---------- Dataset extract ----------
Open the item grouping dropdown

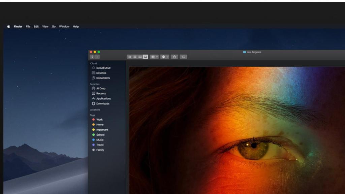[153, 57]
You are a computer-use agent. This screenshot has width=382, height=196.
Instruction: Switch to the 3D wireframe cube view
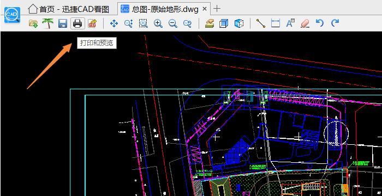coord(223,23)
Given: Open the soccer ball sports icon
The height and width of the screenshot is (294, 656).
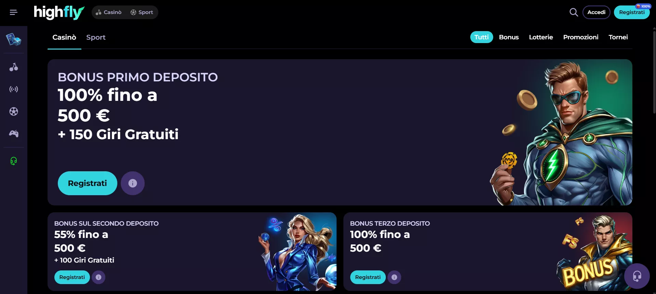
----------
▶ About this exercise
The line containing "You are a computer-use" and every line after it, through the end of the data, are to be output exactly. Omit the pictures.

▶ Result of the task
You are a computer-use agent. This screenshot has width=382, height=196.
Instruction: Switch to the 3D wireframe cube view
coord(223,23)
Given: Open the soccer ball sports icon
The height and width of the screenshot is (294, 656).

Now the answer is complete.